(Stored data)
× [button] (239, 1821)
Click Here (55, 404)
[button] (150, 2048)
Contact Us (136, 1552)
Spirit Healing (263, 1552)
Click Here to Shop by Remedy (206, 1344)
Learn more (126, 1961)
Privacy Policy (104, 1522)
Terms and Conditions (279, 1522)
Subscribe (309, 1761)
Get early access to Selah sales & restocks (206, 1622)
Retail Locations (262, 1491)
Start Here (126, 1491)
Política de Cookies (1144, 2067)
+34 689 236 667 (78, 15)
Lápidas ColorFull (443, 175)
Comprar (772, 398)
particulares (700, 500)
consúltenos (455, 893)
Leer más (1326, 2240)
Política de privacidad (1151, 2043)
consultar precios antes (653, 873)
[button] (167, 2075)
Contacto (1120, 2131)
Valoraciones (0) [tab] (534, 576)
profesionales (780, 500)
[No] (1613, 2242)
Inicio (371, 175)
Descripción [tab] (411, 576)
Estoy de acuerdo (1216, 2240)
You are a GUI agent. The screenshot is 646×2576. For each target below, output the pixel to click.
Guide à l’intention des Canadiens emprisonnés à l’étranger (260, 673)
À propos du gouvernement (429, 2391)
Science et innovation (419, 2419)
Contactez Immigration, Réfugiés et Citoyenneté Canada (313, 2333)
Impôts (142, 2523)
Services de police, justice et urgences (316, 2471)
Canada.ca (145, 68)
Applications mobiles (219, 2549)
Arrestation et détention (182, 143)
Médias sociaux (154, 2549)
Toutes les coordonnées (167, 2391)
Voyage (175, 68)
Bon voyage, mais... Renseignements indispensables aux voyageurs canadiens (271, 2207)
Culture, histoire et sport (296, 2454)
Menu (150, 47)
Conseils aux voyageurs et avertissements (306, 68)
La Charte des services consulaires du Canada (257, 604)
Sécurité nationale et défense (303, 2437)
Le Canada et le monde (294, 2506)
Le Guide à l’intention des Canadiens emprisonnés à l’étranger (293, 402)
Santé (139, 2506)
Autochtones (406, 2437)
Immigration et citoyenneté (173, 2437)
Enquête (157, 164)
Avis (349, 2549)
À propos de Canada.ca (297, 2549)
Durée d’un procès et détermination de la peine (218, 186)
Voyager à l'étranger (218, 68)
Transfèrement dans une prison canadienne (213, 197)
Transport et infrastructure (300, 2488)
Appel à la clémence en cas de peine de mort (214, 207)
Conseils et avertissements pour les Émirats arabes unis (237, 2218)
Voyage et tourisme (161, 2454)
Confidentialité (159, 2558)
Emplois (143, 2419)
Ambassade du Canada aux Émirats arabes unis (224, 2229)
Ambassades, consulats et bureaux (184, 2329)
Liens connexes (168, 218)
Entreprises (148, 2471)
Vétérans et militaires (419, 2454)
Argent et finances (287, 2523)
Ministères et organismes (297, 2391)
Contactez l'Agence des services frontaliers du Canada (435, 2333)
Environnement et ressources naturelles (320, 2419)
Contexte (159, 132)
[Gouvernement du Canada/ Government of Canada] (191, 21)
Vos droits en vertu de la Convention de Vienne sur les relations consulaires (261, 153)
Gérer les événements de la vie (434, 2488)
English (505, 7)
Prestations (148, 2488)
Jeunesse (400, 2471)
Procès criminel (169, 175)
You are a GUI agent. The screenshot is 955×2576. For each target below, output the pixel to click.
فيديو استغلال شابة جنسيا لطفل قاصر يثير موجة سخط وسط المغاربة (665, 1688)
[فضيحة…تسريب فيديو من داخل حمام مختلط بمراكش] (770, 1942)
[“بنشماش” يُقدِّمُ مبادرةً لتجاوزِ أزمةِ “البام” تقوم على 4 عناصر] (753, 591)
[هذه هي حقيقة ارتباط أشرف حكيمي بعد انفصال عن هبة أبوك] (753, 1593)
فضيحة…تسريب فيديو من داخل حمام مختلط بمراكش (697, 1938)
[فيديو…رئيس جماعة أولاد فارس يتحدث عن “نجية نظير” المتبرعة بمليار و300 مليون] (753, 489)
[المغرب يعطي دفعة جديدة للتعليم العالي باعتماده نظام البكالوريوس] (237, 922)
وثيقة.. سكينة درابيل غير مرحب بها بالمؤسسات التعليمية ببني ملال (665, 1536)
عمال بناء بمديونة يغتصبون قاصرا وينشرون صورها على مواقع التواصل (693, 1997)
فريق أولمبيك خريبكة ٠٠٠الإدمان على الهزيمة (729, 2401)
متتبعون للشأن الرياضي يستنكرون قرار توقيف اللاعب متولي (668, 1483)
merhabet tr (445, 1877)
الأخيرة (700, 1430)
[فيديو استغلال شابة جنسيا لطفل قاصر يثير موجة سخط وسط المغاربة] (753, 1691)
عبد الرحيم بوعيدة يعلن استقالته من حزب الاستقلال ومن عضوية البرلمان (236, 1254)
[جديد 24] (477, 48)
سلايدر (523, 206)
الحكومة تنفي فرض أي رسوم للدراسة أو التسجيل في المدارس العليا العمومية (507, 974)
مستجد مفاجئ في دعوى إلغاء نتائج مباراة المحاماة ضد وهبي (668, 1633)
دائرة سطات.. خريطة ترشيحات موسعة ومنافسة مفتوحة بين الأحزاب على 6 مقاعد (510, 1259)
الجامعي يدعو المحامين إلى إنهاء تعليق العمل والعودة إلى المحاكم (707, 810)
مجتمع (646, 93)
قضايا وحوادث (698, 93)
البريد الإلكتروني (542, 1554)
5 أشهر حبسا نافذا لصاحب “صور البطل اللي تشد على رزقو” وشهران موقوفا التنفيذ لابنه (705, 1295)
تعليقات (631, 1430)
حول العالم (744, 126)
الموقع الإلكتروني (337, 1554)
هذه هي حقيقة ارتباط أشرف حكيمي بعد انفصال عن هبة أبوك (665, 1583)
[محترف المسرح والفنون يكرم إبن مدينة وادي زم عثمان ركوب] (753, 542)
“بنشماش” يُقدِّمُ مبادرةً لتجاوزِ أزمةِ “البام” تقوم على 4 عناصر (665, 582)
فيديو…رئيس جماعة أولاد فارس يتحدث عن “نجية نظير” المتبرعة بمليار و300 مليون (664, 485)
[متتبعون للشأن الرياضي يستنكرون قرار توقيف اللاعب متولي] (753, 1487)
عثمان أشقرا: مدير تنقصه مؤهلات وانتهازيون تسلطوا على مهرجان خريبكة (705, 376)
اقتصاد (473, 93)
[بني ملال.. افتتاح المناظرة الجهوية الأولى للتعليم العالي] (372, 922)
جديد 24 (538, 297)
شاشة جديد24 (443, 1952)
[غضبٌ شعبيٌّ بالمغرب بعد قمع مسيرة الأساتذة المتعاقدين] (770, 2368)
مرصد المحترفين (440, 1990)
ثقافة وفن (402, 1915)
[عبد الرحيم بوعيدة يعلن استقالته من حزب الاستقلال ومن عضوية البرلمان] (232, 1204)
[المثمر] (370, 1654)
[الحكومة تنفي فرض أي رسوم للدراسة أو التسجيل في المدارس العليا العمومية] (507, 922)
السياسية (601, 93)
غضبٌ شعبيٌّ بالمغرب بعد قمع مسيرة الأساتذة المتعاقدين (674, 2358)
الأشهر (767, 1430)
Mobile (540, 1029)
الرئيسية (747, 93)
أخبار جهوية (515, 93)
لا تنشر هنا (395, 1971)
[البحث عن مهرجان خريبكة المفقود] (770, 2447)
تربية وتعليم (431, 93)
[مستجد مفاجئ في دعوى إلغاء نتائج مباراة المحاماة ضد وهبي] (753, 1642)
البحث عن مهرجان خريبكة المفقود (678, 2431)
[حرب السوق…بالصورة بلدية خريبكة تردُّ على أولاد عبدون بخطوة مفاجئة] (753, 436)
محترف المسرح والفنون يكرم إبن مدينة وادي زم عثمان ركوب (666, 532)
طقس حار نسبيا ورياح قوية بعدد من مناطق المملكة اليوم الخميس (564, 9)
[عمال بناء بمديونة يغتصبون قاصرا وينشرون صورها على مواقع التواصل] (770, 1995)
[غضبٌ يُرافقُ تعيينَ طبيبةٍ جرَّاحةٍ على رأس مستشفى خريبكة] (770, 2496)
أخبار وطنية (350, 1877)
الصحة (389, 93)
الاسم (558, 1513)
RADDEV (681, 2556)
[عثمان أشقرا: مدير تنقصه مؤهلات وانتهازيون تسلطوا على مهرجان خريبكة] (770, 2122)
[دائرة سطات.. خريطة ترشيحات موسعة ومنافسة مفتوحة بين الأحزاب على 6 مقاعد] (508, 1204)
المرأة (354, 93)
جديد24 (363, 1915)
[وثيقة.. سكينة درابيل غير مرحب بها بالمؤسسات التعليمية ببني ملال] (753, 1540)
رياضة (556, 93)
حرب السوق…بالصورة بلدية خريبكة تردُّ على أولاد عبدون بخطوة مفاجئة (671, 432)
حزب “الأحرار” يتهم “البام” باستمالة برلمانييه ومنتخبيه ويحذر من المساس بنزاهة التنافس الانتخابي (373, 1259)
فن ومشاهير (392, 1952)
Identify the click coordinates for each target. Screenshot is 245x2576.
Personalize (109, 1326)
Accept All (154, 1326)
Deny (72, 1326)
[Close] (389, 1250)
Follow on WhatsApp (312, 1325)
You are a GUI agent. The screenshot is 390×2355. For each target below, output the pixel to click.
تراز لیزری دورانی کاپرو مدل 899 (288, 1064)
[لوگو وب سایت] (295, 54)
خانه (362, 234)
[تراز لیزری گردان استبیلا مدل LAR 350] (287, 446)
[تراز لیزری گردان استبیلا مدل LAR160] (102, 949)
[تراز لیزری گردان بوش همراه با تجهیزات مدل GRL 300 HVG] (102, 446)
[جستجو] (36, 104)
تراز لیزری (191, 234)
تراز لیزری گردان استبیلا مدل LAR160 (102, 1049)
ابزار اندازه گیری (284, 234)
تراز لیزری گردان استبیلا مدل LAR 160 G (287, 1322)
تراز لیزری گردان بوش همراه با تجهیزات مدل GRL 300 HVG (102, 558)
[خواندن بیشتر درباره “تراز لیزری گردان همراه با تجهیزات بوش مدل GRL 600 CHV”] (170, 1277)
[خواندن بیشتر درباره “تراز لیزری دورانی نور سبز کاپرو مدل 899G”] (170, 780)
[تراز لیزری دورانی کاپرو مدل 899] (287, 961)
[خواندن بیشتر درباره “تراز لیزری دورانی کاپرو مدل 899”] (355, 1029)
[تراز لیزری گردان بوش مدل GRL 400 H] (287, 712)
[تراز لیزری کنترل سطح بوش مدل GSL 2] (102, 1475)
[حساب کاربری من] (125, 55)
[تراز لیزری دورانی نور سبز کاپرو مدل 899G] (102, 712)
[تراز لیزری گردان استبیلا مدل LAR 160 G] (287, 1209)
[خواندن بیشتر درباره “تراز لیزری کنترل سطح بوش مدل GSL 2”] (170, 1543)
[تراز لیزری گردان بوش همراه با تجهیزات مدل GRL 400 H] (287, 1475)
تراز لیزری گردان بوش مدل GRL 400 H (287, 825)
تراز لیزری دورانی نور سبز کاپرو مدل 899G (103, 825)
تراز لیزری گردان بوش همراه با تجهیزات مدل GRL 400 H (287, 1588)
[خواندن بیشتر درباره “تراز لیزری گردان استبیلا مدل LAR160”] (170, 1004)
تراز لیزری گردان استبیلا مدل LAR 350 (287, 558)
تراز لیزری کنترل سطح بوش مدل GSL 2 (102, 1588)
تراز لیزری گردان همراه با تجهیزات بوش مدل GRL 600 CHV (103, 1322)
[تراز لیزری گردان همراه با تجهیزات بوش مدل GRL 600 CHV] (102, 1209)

Problem to solve: What is needed is an exact copy of the lines above, from the one containing "الأخيرة (700, 1430)" through the one containing "ثقافة وفن (402, 1915)", with nothing added.

Answer area:
الأخيرة (700, 1430)
[فيديو استغلال شابة جنسيا لطفل قاصر يثير موجة سخط وسط المغاربة] (753, 1691)
عبد الرحيم بوعيدة يعلن استقالته من حزب الاستقلال ومن عضوية البرلمان (236, 1254)
[جديد 24] (477, 48)
سلايدر (523, 206)
الحكومة تنفي فرض أي رسوم للدراسة أو التسجيل في المدارس العليا العمومية (507, 974)
مستجد مفاجئ في دعوى إلغاء نتائج مباراة المحاماة ضد وهبي (668, 1633)
دائرة سطات.. خريطة ترشيحات موسعة ومنافسة مفتوحة بين الأحزاب على 6 مقاعد (510, 1259)
الجامعي يدعو المحامين إلى إنهاء تعليق العمل والعودة إلى المحاكم (707, 810)
مجتمع (646, 93)
قضايا وحوادث (698, 93)
البريد الإلكتروني (542, 1554)
5 أشهر حبسا نافذا لصاحب “صور البطل اللي تشد على رزقو” وشهران موقوفا التنفيذ لابنه (705, 1295)
تعليقات (631, 1430)
حول العالم (744, 126)
الموقع الإلكتروني (337, 1554)
هذه هي حقيقة ارتباط أشرف حكيمي بعد انفصال عن هبة أبوك (665, 1583)
[محترف المسرح والفنون يكرم إبن مدينة وادي زم عثمان ركوب] (753, 542)
“بنشماش” يُقدِّمُ مبادرةً لتجاوزِ أزمةِ “البام” تقوم على 4 عناصر (665, 582)
فيديو…رئيس جماعة أولاد فارس يتحدث عن “نجية نظير” المتبرعة بمليار و300 مليون (664, 485)
[متتبعون للشأن الرياضي يستنكرون قرار توقيف اللاعب متولي] (753, 1487)
عثمان أشقرا: مدير تنقصه مؤهلات وانتهازيون تسلطوا على مهرجان خريبكة (705, 376)
اقتصاد (473, 93)
[بني ملال.. افتتاح المناظرة الجهوية الأولى للتعليم العالي] (372, 922)
جديد 24 (538, 297)
شاشة جديد24 (443, 1952)
[غضبٌ شعبيٌّ بالمغرب بعد قمع مسيرة الأساتذة المتعاقدين] (770, 2368)
مرصد المحترفين (440, 1990)
ثقافة وفن (402, 1915)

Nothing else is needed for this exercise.